Rewrite the rows below as a numbered list, dropping any blank lines.

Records
⁂
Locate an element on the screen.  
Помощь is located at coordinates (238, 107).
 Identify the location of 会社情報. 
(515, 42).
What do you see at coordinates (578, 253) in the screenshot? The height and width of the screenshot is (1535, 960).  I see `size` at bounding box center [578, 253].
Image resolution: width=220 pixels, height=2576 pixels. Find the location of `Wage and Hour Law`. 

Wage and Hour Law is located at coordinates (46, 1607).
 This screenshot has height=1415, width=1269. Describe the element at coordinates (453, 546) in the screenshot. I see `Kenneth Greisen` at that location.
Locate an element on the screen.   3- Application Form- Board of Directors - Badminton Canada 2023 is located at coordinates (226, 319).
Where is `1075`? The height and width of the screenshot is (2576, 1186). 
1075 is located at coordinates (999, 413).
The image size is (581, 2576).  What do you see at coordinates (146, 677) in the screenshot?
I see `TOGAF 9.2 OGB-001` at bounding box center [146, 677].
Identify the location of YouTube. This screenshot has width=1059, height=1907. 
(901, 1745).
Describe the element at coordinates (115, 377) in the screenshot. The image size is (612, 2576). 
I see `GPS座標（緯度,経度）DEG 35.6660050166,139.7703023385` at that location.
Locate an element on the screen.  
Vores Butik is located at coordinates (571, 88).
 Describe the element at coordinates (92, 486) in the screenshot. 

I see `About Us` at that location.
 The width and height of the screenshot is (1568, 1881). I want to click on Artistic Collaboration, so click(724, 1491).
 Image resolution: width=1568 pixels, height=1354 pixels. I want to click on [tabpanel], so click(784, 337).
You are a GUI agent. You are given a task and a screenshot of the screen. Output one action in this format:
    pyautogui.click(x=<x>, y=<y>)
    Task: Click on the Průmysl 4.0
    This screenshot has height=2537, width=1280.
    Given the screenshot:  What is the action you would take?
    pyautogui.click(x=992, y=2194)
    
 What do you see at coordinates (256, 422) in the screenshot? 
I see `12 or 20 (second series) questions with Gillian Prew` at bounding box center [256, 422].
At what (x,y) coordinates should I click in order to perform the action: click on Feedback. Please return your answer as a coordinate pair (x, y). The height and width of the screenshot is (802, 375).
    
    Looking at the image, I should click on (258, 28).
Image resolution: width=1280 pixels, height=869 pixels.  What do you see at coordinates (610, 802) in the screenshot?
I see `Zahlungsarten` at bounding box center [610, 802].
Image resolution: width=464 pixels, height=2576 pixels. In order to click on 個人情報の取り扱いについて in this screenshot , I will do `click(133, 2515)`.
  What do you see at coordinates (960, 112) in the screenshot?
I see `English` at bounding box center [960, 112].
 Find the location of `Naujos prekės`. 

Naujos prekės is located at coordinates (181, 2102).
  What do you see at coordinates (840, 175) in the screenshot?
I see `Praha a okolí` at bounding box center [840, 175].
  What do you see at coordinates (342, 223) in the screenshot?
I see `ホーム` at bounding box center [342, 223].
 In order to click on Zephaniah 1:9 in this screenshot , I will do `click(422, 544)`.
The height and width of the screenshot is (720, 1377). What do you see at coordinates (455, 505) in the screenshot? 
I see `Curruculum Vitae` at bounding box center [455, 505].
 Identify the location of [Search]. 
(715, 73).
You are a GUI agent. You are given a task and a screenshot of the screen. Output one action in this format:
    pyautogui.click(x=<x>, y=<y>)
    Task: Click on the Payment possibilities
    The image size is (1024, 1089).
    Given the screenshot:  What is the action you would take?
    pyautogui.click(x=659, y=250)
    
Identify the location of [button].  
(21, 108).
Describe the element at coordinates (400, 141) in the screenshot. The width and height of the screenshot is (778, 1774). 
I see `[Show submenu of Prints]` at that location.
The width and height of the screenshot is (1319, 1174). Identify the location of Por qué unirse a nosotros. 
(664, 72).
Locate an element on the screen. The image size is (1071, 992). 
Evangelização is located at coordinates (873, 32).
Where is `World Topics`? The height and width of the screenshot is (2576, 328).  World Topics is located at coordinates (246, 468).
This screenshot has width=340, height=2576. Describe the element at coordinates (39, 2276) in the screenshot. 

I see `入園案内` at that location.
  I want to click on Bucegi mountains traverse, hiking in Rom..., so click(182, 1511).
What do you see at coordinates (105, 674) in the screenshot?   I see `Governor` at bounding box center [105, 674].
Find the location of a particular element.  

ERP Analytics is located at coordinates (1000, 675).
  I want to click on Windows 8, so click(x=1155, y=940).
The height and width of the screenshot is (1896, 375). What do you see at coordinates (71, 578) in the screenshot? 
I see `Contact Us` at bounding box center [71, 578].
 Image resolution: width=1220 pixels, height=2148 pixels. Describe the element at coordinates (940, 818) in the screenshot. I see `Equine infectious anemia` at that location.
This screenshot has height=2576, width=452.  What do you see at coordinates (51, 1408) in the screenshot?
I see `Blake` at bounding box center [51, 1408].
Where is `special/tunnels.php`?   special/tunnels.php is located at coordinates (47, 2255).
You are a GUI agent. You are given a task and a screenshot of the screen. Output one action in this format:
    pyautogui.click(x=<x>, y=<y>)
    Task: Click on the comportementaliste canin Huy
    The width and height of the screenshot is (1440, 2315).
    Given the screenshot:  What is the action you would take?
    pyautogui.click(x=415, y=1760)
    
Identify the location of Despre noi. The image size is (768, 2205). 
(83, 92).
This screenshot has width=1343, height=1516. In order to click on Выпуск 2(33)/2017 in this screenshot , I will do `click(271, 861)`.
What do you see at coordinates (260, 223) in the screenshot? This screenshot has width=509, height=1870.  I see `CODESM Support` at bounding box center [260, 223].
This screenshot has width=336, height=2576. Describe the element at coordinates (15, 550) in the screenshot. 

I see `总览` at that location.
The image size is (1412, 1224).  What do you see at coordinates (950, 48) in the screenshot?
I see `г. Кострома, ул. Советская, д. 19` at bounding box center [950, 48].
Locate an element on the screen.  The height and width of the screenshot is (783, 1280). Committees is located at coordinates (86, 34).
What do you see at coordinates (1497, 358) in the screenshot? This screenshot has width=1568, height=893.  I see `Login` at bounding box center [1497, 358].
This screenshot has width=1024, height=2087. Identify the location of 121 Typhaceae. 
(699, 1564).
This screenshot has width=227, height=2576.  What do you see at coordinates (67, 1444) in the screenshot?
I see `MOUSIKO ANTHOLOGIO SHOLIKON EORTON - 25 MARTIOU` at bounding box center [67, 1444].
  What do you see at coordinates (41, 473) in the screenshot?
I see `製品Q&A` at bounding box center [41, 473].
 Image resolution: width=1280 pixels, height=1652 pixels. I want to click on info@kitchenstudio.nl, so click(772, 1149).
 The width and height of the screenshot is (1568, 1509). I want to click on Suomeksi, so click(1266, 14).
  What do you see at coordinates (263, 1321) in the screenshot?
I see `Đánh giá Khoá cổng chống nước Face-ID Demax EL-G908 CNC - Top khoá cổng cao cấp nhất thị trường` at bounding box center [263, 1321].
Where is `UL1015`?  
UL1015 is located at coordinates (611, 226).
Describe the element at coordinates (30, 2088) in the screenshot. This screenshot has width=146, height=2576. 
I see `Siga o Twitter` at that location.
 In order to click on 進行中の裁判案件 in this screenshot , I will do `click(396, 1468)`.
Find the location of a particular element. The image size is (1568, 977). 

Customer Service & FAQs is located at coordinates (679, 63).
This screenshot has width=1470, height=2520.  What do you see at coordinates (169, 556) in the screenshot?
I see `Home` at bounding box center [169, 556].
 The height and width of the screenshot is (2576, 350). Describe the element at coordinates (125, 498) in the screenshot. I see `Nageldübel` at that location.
⁂
* **Solved exercise**
1. Locate an element on the screen.  
2. Помощь is located at coordinates (238, 107).
3.  Identify the location of 会社情報. 
4. (515, 42).
5. What do you see at coordinates (578, 253) in the screenshot? The height and width of the screenshot is (1535, 960).  I see `size` at bounding box center [578, 253].
6. Image resolution: width=220 pixels, height=2576 pixels. Find the location of `Wage and Hour Law`. 
7. Wage and Hour Law is located at coordinates (46, 1607).
8.  This screenshot has height=1415, width=1269. Describe the element at coordinates (453, 546) in the screenshot. I see `Kenneth Greisen` at that location.
9. Locate an element on the screen.   3- Application Form- Board of Directors - Badminton Canada 2023 is located at coordinates (226, 319).
10. Where is `1075`? The height and width of the screenshot is (2576, 1186). 
11. 1075 is located at coordinates (999, 413).
12. The image size is (581, 2576).  What do you see at coordinates (146, 677) in the screenshot?
13. I see `TOGAF 9.2 OGB-001` at bounding box center [146, 677].
14. Identify the location of YouTube. This screenshot has width=1059, height=1907. 
15. (901, 1745).
16. Describe the element at coordinates (115, 377) in the screenshot. The image size is (612, 2576). 
17. I see `GPS座標（緯度,経度）DEG 35.6660050166,139.7703023385` at that location.
18. Locate an element on the screen.  
19. Vores Butik is located at coordinates (571, 88).
20.  Describe the element at coordinates (92, 486) in the screenshot. 
21. I see `About Us` at that location.
22.  The width and height of the screenshot is (1568, 1881). I want to click on Artistic Collaboration, so click(724, 1491).
23.  Image resolution: width=1568 pixels, height=1354 pixels. I want to click on [tabpanel], so click(784, 337).
24. You are a GUI agent. You are given a task and a screenshot of the screen. Output one action in this format:
25.     pyautogui.click(x=<x>, y=<y>)
26.     Task: Click on the Průmysl 4.0
27.     This screenshot has height=2537, width=1280.
28.     Given the screenshot:  What is the action you would take?
29.     pyautogui.click(x=992, y=2194)
30.  What do you see at coordinates (256, 422) in the screenshot? 
31. I see `12 or 20 (second series) questions with Gillian Prew` at bounding box center [256, 422].
32. At what (x,y) coordinates should I click in order to perform the action: click on Feedback. Please return your answer as a coordinate pair (x, y). The height and width of the screenshot is (802, 375).
33.     Looking at the image, I should click on (258, 28).
34. Image resolution: width=1280 pixels, height=869 pixels.  What do you see at coordinates (610, 802) in the screenshot?
35. I see `Zahlungsarten` at bounding box center [610, 802].
36. Image resolution: width=464 pixels, height=2576 pixels. In order to click on 個人情報の取り扱いについて in this screenshot , I will do `click(133, 2515)`.
37.   What do you see at coordinates (960, 112) in the screenshot?
38. I see `English` at bounding box center [960, 112].
39.  Find the location of `Naujos prekės`. 
40. Naujos prekės is located at coordinates (181, 2102).
41.   What do you see at coordinates (840, 175) in the screenshot?
42. I see `Praha a okolí` at bounding box center [840, 175].
43.   What do you see at coordinates (342, 223) in the screenshot?
44. I see `ホーム` at bounding box center [342, 223].
45.  In order to click on Zephaniah 1:9 in this screenshot , I will do `click(422, 544)`.
46. The height and width of the screenshot is (720, 1377). What do you see at coordinates (455, 505) in the screenshot? 
47. I see `Curruculum Vitae` at bounding box center [455, 505].
48.  Identify the location of [Search]. 
49. (715, 73).
50. You are a GUI agent. You are given a task and a screenshot of the screen. Output one action in this format:
51.     pyautogui.click(x=<x>, y=<y>)
52.     Task: Click on the Payment possibilities
53.     The image size is (1024, 1089).
54.     Given the screenshot:  What is the action you would take?
55.     pyautogui.click(x=659, y=250)
56. Identify the location of [button].  
57. (21, 108).
58. Describe the element at coordinates (400, 141) in the screenshot. The width and height of the screenshot is (778, 1774). 
59. I see `[Show submenu of Prints]` at that location.
60. The width and height of the screenshot is (1319, 1174). Identify the location of Por qué unirse a nosotros. 
61. (664, 72).
62. Locate an element on the screen. The image size is (1071, 992). 
63. Evangelização is located at coordinates (873, 32).
64. Where is `World Topics`? The height and width of the screenshot is (2576, 328).  World Topics is located at coordinates (246, 468).
65. This screenshot has width=340, height=2576. Describe the element at coordinates (39, 2276) in the screenshot. 
66. I see `入園案内` at that location.
67.   I want to click on Bucegi mountains traverse, hiking in Rom..., so click(182, 1511).
68. What do you see at coordinates (105, 674) in the screenshot?   I see `Governor` at bounding box center [105, 674].
69. Find the location of a particular element.  
70. ERP Analytics is located at coordinates (1000, 675).
71.   I want to click on Windows 8, so click(x=1155, y=940).
72. The height and width of the screenshot is (1896, 375). What do you see at coordinates (71, 578) in the screenshot? 
73. I see `Contact Us` at bounding box center [71, 578].
74.  Image resolution: width=1220 pixels, height=2148 pixels. Describe the element at coordinates (940, 818) in the screenshot. I see `Equine infectious anemia` at that location.
75. This screenshot has height=2576, width=452.  What do you see at coordinates (51, 1408) in the screenshot?
76. I see `Blake` at bounding box center [51, 1408].
77. Where is `special/tunnels.php`?   special/tunnels.php is located at coordinates (47, 2255).
78. You are a GUI agent. You are given a task and a screenshot of the screen. Output one action in this format:
79.     pyautogui.click(x=<x>, y=<y>)
80.     Task: Click on the comportementaliste canin Huy
81.     The width and height of the screenshot is (1440, 2315).
82.     Given the screenshot:  What is the action you would take?
83.     pyautogui.click(x=415, y=1760)
84. Identify the location of Despre noi. The image size is (768, 2205). 
85. (83, 92).
86. This screenshot has width=1343, height=1516. In order to click on Выпуск 2(33)/2017 in this screenshot , I will do `click(271, 861)`.
87. What do you see at coordinates (260, 223) in the screenshot? This screenshot has width=509, height=1870.  I see `CODESM Support` at bounding box center [260, 223].
88. This screenshot has width=336, height=2576. Describe the element at coordinates (15, 550) in the screenshot. 
89. I see `总览` at that location.
90. The image size is (1412, 1224).  What do you see at coordinates (950, 48) in the screenshot?
91. I see `г. Кострома, ул. Советская, д. 19` at bounding box center [950, 48].
92. Locate an element on the screen.  The height and width of the screenshot is (783, 1280). Committees is located at coordinates (86, 34).
93. What do you see at coordinates (1497, 358) in the screenshot? This screenshot has width=1568, height=893.  I see `Login` at bounding box center [1497, 358].
94. This screenshot has width=1024, height=2087. Identify the location of 121 Typhaceae. 
95. (699, 1564).
96. This screenshot has width=227, height=2576.  What do you see at coordinates (67, 1444) in the screenshot?
97. I see `MOUSIKO ANTHOLOGIO SHOLIKON EORTON - 25 MARTIOU` at bounding box center [67, 1444].
98.   What do you see at coordinates (41, 473) in the screenshot?
99. I see `製品Q&A` at bounding box center [41, 473].
100.  Image resolution: width=1280 pixels, height=1652 pixels. I want to click on info@kitchenstudio.nl, so click(772, 1149).
101.  The width and height of the screenshot is (1568, 1509). I want to click on Suomeksi, so click(1266, 14).
102.   What do you see at coordinates (263, 1321) in the screenshot?
103. I see `Đánh giá Khoá cổng chống nước Face-ID Demax EL-G908 CNC - Top khoá cổng cao cấp nhất thị trường` at bounding box center [263, 1321].
104. Where is `UL1015`?  
105. UL1015 is located at coordinates (611, 226).
106. Describe the element at coordinates (30, 2088) in the screenshot. This screenshot has width=146, height=2576. 
107. I see `Siga o Twitter` at that location.
108.  In order to click on 進行中の裁判案件 in this screenshot , I will do `click(396, 1468)`.
109. Find the location of a particular element. The image size is (1568, 977). 
110. Customer Service & FAQs is located at coordinates (679, 63).
111. This screenshot has width=1470, height=2520.  What do you see at coordinates (169, 556) in the screenshot?
112. I see `Home` at bounding box center [169, 556].
113.  The height and width of the screenshot is (2576, 350). Describe the element at coordinates (125, 498) in the screenshot. I see `Nageldübel` at that location.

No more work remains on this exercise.